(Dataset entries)
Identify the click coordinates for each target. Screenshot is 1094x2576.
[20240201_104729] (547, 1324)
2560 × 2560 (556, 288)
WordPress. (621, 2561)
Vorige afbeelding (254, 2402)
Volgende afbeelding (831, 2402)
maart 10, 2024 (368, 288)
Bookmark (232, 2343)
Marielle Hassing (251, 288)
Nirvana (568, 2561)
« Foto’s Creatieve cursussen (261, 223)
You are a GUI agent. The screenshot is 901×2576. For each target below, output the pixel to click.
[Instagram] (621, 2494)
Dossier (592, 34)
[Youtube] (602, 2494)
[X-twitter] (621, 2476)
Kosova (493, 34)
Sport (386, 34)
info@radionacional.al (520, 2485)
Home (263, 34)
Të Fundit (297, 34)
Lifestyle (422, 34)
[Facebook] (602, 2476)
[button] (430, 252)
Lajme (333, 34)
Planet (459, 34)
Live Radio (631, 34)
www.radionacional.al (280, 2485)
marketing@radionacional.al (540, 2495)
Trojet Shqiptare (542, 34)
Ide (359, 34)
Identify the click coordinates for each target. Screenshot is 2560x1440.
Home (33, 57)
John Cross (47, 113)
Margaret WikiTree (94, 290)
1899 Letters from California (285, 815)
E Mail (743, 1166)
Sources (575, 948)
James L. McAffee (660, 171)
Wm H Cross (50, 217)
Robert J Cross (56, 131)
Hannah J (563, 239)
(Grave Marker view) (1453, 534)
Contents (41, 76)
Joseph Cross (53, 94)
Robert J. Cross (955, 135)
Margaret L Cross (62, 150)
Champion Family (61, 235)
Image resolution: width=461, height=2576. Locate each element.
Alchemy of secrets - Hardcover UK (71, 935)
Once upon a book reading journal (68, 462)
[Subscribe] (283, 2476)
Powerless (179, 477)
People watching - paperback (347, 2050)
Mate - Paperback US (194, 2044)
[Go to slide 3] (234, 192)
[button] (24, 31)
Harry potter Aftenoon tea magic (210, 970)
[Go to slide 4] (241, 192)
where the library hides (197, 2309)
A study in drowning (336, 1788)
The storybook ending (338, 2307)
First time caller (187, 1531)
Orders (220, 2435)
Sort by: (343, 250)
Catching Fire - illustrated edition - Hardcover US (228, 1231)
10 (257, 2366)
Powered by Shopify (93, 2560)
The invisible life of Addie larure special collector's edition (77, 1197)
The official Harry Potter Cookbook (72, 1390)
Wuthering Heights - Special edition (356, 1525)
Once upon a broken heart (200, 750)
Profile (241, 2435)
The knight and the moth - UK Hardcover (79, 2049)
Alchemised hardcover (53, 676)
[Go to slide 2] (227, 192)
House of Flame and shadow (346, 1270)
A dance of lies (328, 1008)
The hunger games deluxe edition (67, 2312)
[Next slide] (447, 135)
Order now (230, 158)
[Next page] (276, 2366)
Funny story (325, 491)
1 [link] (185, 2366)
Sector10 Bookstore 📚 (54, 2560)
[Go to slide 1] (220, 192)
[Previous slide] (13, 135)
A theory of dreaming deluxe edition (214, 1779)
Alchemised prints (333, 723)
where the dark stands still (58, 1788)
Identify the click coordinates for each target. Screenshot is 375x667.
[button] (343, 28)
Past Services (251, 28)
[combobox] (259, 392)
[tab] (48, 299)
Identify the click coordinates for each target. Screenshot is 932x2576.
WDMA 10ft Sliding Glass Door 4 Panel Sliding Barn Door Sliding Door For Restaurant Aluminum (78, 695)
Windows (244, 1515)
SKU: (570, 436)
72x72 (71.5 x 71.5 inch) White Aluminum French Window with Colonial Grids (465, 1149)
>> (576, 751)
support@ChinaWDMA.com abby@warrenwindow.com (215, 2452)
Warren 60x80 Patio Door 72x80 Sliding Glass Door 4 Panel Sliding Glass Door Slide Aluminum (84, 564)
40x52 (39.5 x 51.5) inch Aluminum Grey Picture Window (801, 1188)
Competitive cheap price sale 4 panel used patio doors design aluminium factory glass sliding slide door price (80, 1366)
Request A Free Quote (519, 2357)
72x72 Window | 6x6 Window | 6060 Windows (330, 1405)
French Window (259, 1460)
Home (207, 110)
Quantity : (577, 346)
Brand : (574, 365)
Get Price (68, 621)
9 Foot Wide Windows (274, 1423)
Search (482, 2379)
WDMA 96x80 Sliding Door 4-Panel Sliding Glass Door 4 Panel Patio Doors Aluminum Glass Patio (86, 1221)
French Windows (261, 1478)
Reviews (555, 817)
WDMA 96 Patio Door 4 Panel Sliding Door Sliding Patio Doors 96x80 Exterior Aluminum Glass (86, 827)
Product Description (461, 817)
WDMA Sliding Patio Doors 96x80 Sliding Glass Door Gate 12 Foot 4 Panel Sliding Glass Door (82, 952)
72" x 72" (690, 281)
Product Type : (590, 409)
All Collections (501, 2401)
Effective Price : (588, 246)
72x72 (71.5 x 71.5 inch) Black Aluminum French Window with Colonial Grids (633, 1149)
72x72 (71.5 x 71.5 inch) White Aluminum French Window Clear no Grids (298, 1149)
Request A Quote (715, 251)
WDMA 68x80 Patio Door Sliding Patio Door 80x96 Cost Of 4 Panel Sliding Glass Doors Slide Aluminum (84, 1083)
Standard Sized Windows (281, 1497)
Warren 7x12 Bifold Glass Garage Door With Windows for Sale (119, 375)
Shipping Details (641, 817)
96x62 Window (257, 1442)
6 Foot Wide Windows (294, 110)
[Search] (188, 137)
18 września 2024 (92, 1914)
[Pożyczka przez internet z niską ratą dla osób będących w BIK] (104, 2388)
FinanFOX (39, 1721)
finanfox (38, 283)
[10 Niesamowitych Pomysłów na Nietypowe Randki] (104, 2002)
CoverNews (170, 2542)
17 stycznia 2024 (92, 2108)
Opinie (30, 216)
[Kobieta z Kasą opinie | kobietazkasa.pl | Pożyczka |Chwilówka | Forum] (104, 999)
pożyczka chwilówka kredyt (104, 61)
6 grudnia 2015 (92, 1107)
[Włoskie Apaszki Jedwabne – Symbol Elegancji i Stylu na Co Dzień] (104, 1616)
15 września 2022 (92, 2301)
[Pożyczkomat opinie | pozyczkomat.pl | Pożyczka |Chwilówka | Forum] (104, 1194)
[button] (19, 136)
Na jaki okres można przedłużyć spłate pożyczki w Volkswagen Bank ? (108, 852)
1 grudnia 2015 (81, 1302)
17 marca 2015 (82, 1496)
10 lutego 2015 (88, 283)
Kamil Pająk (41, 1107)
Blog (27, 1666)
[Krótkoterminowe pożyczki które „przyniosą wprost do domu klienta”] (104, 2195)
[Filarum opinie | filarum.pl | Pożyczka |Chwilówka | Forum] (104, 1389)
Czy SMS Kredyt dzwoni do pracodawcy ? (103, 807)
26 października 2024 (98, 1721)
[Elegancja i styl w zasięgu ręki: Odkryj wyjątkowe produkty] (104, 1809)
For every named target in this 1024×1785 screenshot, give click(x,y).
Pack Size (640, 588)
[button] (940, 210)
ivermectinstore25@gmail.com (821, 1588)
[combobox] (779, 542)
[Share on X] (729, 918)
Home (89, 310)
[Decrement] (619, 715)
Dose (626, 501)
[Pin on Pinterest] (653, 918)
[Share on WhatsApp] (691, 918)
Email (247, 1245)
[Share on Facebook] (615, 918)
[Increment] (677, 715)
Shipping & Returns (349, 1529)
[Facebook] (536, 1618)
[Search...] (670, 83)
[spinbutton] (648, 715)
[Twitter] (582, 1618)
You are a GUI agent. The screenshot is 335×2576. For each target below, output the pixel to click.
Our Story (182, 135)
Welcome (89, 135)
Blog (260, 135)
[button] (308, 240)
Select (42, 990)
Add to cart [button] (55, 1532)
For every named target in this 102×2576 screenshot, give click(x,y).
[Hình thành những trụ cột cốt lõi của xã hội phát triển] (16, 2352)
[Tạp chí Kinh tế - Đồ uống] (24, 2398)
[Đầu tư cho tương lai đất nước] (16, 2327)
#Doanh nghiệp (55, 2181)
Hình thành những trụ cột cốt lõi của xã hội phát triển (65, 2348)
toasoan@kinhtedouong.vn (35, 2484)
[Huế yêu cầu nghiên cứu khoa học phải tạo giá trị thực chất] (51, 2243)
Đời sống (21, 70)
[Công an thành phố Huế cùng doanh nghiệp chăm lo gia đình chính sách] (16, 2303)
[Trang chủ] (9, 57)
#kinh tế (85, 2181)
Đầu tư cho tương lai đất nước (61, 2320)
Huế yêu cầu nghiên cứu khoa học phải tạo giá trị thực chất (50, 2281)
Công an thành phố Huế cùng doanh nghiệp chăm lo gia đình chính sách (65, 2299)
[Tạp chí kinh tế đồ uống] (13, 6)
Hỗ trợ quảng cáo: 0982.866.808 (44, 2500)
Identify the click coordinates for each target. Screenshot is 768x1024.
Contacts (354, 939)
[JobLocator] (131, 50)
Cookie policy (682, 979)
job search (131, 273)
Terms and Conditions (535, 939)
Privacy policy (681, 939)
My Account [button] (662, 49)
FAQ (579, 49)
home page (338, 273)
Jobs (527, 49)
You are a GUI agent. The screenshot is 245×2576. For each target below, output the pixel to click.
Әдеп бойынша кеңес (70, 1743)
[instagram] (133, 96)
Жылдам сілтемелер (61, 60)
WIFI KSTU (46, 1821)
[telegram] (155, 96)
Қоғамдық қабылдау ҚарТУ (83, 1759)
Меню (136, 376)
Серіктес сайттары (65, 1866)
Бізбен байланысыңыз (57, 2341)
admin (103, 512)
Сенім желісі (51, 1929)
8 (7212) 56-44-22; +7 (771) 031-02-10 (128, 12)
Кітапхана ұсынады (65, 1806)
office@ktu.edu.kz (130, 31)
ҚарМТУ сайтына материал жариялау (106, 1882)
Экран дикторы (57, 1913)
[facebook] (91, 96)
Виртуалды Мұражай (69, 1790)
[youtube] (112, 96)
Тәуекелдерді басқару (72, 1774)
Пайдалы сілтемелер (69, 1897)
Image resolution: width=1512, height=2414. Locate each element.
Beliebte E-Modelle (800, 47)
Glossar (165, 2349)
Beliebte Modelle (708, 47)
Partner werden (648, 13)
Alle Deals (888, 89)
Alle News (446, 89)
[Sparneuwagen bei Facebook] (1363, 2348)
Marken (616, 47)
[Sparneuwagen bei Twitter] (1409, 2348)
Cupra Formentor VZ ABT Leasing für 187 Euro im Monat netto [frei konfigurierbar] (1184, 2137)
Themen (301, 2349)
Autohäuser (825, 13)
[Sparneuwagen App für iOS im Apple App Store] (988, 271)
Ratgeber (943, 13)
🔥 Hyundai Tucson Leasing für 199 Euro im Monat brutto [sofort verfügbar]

Work to complete
Copy out the range of lines above starting at the line with "Shipping Details (641, 817)" and ending at the line with "[Filarum opinie |", exactly and including both.

Finished task
Shipping Details (641, 817)
96x62 Window (257, 1442)
6 Foot Wide Windows (294, 110)
[Search] (188, 137)
18 września 2024 (92, 1914)
[Pożyczka przez internet z niską ratą dla osób będących w BIK] (104, 2388)
FinanFOX (39, 1721)
finanfox (38, 283)
[10 Niesamowitych Pomysłów na Nietypowe Randki] (104, 2002)
CoverNews (170, 2542)
17 stycznia 2024 (92, 2108)
Opinie (30, 216)
[Kobieta z Kasą opinie | kobietazkasa.pl | Pożyczka |Chwilówka | Forum] (104, 999)
pożyczka chwilówka kredyt (104, 61)
6 grudnia 2015 (92, 1107)
[Włoskie Apaszki Jedwabne – Symbol Elegancji i Stylu na Co Dzień] (104, 1616)
15 września 2022 (92, 2301)
[Pożyczkomat opinie | pozyczkomat.pl | Pożyczka |Chwilówka | Forum] (104, 1194)
[button] (19, 136)
Na jaki okres można przedłużyć spłate pożyczki w Volkswagen Bank ? (108, 852)
1 grudnia 2015 (81, 1302)
17 marca 2015 (82, 1496)
10 lutego 2015 (88, 283)
Kamil Pająk (41, 1107)
Blog (27, 1666)
[Krótkoterminowe pożyczki które „przyniosą wprost do domu klienta”] (104, 2195)
[Filarum opinie | filarum.pl | Pożyczka |Chwilówka | Forum] (104, 1389)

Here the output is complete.